I grew up with a foot in each of two different Jewish universes. One was my father’s family’s secular, humanist, socialist, Bundist Jewish cultural heritage, about which I’ve written in other posts. The other was my mother’s family’s shtetl-bound, traditional, Orthodox, religious Jewish heritage.
My mother’s family was a typical frum or Orthodox family. My mother and her oldest sister Eda had both married Bundists, and had essentially given away most of the trappings of frumkeit. Most indeed, but not quite all, as my mother to this day cannot let pork or shellfish past her lips. But they had given up the strict adherence to the dietary laws of kashrut and the observance of Shabbos, the Sabbath and the yom-toyvim – the Jewish holidays. But my mother’s other sister Sala had married a very observant religious Jew, and they lived with their two sons, and my grandparents, all of them in strict adherence to everything proscribed by the religion.

▶ _Source material_
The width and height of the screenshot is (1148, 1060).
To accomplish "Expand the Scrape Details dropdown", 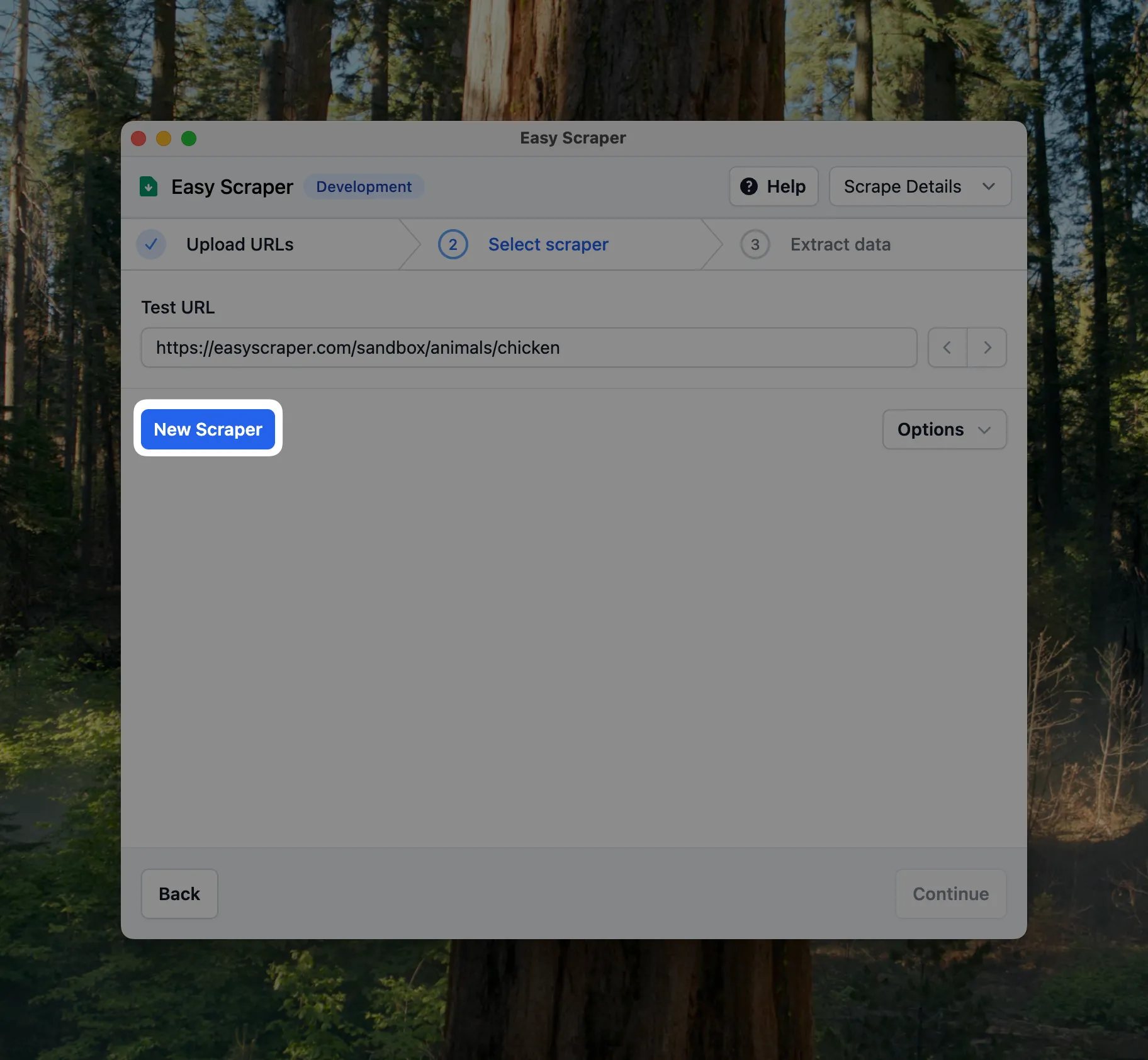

▶ _Task directions_
Answer from the text on the two Jewish heritages:
(a) Which parent's family held the secular, humanist, socialist, Bundist heritage?
(b) Which foods can the mother still not let past her lips?
(c) Whom did the mother's sister Sala marry?
The material comes from a source separate from the text.

▶ _Answer to this task_
(a) The father's family.
(b) Pork and shellfish.
(c) A very observant religious Jew.